Dr. Munseri was a lecturer and specialist physician at Muhimbili University College of Health Sciences (MUCHS) in Tanzania before joining the MPH program at Dartmouth in 2005 as a Fogarty Trainee. In her MPH project, she went back to Tanzania for 4 weeks and carried out a survey among DARDAR Study subjects in Tanzania to determine the acceptance of Isoniazid Preventive Therapy (IPT) among HIV-infected patients. This study of IPT implementation showed that it was widely accepted by patients, and associated with minimal side effects. Results were presented at the XVI International AIDS Conference in Toronto in 2006, and a manuscript is being submitted for publication. Dr. Munseri received her MPH degree at Dartmouth as a Fogarty Trainee in 2006 and returned as a specialist physician and lecturer in Internal Medicine at MUCHS. Her follow up Fogarty research project, currently underway, is a study with Drs von Reyn and Talbot to determine optimal methods for the diagnosis of disseminated TB in 300 hospitalized patients with fever using mycobacterial blood culture and an investigational urine assay for mycobacterial lipoarabinomannin.

She was recently accepted in a sandwich PhD program in Medical Science between MUCHS and Karolinska University, Sweden.
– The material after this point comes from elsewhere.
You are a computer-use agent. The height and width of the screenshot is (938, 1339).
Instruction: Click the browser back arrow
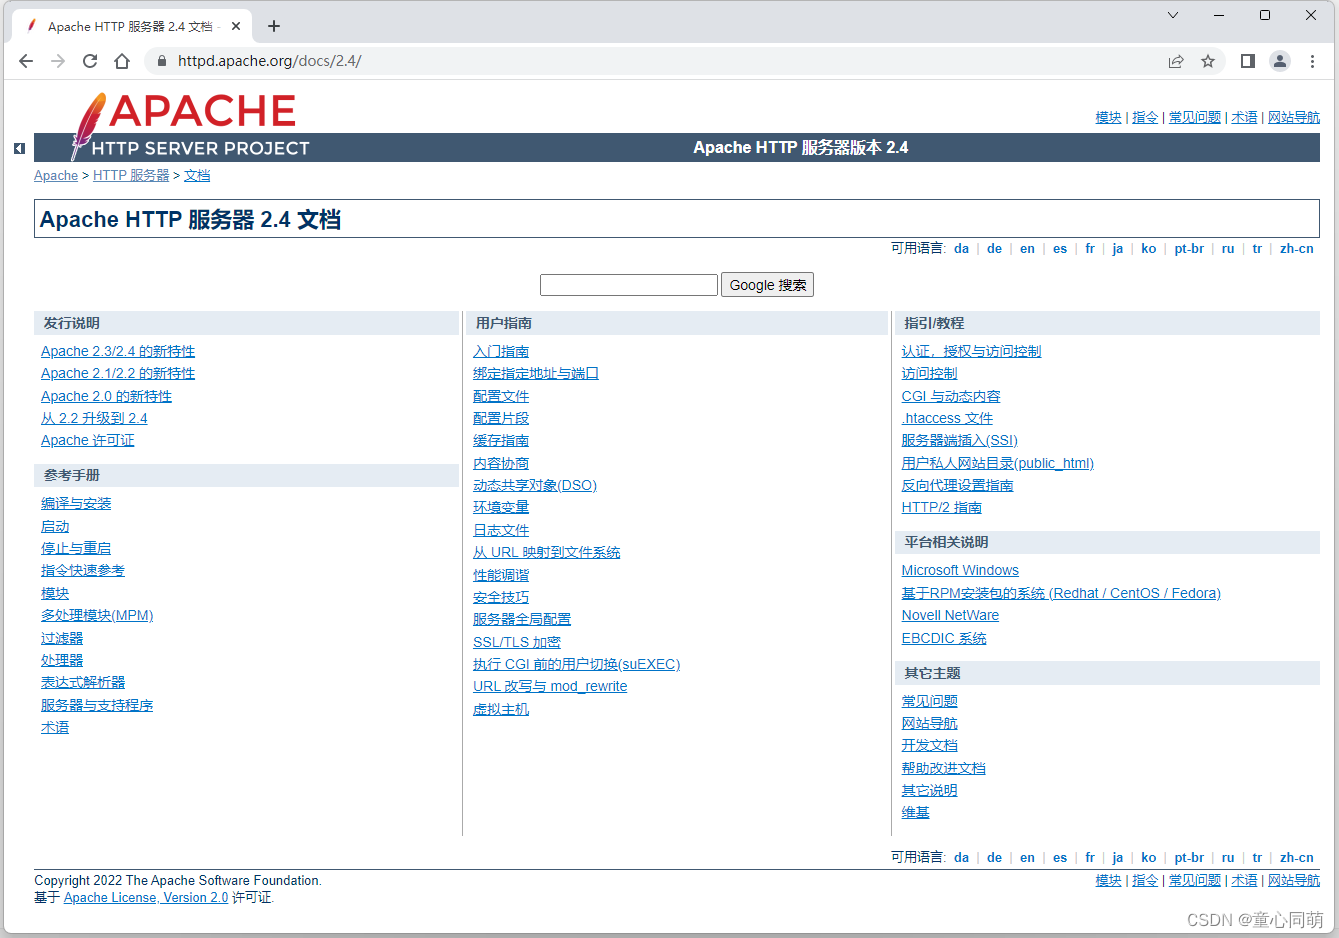(x=26, y=61)

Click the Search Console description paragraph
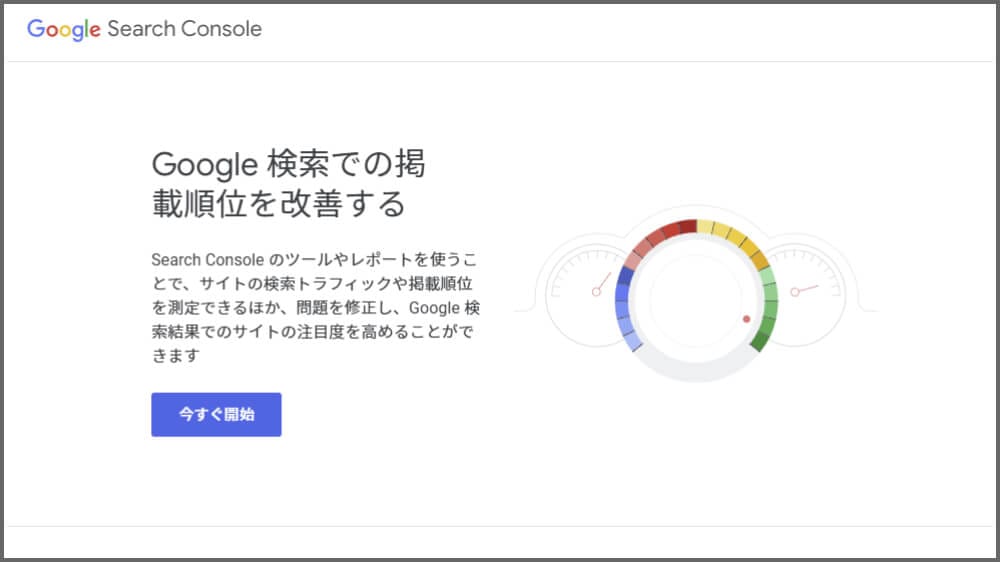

Her doctoral research focus will be HIV vaccinology and TB diagnostics (both are areas of emphasis for the Dartmouth-BU AITRP). She will investigate the suitability of the Dar es Salaam Police Officers Cohort for a phase III HIV vaccine trial and the use of rapid tests for the detection of TB in a high HIV prevalence, resource-poor setting.

PICDartmouth MPH, September 2004-June 2005

Dr. Lyimo entered the Dartmouth MPH program from his position as Study Physician in the DARDAR HIV Study in 2004. For his MPH project he returned to Dar es Salaam for 4 weeks to conduct a survey of patient satisfaction among subjects in the DARDAR HIV Study. This survey documented a high level of overall satisfaction but identified areas for improvement (e.g., reducing wait times, improving patient understanding of illness reporting requirements) which were subsequently implemented in the Study. The results of the survey were presented at the XVI International AIDS Conference in Toronto in 2006 and have been submitted for publication. After receiving his MPH degree from Dartmouth in June 2005, he returned to Tanzania as a research study physician in the DARDAR Study in charge of Quality Control. In August 2007 he accepted a new position in Tanzania as HIV Program Manager for IMA World Health Dar es Salaam, Tanzania and the following year (2008) he decided to concentrate more on TB by moving to the National TB and Leprosy Programme within the Ministry of Health and Social Welfare where he work has been focusing on TB and MDR TB.